_MATERIAL SUPPLIED_.

=====

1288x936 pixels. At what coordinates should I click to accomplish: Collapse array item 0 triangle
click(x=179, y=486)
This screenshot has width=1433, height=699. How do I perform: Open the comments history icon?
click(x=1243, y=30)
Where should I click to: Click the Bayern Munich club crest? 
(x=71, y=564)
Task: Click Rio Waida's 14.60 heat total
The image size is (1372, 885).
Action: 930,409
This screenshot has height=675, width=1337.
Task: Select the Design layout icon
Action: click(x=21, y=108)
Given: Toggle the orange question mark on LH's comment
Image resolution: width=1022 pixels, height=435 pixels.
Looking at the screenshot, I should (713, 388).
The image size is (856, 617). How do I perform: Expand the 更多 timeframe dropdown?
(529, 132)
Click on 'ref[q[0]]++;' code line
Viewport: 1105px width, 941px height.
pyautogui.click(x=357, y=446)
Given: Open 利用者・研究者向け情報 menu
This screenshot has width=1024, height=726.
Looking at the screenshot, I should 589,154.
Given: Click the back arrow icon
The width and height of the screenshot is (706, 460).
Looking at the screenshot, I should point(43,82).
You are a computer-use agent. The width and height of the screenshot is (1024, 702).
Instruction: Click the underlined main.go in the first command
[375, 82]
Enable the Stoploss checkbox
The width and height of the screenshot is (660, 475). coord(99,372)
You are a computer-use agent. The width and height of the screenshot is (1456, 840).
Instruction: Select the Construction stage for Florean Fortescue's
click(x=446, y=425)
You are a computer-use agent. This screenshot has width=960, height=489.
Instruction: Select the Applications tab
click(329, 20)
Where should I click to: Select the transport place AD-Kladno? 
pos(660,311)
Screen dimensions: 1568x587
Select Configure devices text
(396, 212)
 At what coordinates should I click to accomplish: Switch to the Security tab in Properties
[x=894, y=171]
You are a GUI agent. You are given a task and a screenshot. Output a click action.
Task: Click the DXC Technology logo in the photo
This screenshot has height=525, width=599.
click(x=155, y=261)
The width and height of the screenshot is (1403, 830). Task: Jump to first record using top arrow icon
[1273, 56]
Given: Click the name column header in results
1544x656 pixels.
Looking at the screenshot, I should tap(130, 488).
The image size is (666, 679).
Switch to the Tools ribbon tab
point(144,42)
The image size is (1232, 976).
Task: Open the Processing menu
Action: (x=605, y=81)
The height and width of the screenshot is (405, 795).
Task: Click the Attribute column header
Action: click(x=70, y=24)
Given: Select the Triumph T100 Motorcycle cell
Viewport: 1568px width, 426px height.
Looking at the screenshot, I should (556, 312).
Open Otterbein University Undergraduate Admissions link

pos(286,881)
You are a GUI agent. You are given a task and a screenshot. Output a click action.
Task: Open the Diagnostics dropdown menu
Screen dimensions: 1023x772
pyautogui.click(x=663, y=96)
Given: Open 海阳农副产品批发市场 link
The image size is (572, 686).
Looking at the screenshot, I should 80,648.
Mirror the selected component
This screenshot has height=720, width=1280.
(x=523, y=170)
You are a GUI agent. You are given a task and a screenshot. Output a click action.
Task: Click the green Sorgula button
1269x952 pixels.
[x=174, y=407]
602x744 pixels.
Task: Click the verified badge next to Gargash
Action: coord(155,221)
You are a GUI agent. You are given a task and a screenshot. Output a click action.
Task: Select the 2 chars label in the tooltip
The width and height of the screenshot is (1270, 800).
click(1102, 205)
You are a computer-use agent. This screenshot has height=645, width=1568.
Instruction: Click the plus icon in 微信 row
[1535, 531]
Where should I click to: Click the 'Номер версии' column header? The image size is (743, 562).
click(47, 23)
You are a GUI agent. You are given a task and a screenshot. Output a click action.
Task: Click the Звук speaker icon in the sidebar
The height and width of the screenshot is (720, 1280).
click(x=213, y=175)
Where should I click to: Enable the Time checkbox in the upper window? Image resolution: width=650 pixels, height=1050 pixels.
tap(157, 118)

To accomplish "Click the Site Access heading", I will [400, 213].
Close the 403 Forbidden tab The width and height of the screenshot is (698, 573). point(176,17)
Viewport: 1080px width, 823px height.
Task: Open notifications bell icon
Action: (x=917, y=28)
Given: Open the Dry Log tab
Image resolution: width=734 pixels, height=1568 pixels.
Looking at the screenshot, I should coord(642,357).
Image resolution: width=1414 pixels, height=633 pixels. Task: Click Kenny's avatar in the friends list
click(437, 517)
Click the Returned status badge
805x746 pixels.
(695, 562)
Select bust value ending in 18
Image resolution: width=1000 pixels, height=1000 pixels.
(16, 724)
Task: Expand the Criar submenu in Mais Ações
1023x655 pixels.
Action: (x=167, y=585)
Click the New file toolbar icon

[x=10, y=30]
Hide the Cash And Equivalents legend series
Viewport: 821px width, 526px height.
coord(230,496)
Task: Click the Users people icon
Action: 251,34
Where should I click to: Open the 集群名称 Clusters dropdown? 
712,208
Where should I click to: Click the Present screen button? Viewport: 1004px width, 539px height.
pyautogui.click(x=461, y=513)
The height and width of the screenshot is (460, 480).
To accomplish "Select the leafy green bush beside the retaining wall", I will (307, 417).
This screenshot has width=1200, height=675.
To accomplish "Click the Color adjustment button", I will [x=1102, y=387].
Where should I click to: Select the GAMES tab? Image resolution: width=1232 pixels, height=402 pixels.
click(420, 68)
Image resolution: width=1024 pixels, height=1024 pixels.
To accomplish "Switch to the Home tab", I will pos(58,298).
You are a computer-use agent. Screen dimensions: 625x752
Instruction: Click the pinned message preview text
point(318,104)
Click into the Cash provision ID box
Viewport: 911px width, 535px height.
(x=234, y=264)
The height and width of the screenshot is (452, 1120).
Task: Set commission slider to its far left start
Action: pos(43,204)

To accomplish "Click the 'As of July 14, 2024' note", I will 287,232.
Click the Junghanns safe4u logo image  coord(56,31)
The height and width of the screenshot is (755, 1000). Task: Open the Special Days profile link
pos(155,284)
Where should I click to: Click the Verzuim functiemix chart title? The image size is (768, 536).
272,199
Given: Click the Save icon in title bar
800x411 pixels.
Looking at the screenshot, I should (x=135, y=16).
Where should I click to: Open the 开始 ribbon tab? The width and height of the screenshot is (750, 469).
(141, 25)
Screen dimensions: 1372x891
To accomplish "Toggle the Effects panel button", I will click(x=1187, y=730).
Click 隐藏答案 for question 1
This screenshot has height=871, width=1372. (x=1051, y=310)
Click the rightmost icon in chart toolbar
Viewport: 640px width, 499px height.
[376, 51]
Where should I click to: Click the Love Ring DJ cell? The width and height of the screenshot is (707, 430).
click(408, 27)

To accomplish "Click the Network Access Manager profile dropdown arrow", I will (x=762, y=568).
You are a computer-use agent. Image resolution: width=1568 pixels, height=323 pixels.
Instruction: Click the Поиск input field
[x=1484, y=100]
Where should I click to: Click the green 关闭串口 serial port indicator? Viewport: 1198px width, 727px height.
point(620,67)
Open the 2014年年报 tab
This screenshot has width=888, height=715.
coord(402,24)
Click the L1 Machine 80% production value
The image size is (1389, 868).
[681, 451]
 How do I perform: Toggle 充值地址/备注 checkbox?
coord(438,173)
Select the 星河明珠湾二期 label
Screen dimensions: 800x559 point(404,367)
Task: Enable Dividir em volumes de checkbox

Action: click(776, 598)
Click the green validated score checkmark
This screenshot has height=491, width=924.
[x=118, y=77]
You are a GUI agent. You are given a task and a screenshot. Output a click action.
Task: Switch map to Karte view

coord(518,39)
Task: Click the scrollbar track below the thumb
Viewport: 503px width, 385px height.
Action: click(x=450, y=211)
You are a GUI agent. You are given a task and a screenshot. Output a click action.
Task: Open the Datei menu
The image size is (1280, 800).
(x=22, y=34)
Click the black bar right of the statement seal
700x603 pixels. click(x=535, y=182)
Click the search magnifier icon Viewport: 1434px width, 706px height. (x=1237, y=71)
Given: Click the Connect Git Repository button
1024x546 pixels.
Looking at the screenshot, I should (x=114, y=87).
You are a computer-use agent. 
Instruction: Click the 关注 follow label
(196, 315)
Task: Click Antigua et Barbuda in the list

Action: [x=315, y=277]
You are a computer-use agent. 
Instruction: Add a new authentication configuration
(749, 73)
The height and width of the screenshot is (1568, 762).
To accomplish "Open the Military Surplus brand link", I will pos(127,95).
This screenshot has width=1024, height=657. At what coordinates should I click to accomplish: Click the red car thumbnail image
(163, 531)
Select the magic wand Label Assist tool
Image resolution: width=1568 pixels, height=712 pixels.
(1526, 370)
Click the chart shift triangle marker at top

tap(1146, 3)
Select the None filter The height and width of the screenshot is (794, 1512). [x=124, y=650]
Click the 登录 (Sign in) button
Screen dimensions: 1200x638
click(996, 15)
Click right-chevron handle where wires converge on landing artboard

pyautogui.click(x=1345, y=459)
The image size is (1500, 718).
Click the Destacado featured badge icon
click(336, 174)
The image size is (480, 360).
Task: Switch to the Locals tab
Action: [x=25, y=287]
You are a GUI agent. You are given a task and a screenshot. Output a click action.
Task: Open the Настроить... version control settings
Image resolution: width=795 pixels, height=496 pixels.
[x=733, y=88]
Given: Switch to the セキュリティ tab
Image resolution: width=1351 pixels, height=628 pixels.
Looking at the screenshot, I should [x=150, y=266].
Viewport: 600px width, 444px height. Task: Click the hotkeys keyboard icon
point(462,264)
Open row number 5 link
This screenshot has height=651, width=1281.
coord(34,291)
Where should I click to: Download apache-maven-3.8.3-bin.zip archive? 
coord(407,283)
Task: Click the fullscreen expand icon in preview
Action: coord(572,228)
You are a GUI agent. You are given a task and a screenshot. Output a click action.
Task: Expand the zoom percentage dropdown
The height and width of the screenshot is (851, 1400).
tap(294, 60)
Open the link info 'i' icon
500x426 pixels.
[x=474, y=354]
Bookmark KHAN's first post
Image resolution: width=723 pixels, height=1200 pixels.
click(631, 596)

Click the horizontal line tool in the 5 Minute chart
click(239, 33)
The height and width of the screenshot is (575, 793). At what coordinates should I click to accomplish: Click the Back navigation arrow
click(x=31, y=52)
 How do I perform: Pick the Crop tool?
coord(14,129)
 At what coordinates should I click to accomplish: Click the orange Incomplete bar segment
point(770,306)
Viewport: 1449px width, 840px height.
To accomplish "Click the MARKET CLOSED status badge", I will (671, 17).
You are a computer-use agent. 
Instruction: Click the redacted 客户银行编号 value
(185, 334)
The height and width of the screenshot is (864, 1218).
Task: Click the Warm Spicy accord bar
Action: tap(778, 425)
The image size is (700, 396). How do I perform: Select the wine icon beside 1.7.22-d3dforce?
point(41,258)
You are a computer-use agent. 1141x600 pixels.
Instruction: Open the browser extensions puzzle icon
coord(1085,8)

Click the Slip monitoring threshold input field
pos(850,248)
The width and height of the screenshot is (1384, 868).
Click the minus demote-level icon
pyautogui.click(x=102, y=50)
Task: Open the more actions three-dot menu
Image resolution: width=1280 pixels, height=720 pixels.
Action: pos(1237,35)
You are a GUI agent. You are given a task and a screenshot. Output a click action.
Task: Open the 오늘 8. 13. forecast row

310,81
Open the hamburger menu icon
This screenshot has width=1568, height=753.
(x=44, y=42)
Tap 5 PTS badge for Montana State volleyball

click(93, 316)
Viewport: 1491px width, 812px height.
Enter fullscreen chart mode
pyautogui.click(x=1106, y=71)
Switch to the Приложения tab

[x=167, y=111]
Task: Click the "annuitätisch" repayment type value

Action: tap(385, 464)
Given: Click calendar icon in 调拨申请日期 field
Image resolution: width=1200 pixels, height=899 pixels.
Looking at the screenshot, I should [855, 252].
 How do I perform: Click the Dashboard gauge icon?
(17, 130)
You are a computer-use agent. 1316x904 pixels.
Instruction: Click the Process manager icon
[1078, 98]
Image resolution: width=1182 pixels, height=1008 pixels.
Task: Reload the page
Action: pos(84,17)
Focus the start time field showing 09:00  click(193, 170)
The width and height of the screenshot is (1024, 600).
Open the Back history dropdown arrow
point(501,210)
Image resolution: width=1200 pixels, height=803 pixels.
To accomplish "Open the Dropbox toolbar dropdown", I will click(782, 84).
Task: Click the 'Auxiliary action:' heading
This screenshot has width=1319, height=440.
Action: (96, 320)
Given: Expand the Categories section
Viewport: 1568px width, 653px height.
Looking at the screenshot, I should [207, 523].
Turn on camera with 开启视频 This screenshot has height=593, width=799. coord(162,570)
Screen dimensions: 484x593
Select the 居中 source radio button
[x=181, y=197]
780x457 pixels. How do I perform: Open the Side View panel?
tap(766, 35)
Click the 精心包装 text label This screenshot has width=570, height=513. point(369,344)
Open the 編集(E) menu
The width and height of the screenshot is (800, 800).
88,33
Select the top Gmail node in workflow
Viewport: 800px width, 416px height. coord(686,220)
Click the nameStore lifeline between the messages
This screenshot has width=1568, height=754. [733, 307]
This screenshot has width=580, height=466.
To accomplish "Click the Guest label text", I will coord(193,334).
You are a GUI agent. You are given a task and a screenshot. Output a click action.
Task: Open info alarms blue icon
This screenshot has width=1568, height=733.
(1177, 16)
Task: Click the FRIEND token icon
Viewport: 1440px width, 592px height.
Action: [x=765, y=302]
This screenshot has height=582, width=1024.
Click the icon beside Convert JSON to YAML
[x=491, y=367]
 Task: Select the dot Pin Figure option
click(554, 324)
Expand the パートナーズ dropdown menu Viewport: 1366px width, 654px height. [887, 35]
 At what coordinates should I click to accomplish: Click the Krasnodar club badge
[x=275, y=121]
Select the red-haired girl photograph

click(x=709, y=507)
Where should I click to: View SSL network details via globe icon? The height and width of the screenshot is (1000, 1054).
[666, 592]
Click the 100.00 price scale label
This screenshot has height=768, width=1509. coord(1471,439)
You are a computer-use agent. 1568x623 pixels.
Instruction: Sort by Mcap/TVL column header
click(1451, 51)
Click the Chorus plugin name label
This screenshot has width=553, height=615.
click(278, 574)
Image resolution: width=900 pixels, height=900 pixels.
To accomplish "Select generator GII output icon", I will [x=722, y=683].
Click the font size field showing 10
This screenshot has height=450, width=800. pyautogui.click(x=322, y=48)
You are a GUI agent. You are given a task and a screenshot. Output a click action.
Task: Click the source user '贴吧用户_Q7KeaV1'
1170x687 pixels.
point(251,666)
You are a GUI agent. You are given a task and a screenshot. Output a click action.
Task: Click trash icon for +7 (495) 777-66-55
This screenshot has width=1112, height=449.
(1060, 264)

=====

_EXERCISE DIRECTIONS_. Search the data above for "status" and copy every line where it turns up.

_OUTPUT_.
Click the Returned status badge
To accomplish "Click the MARKET CLOSED status badge", I will (671, 17).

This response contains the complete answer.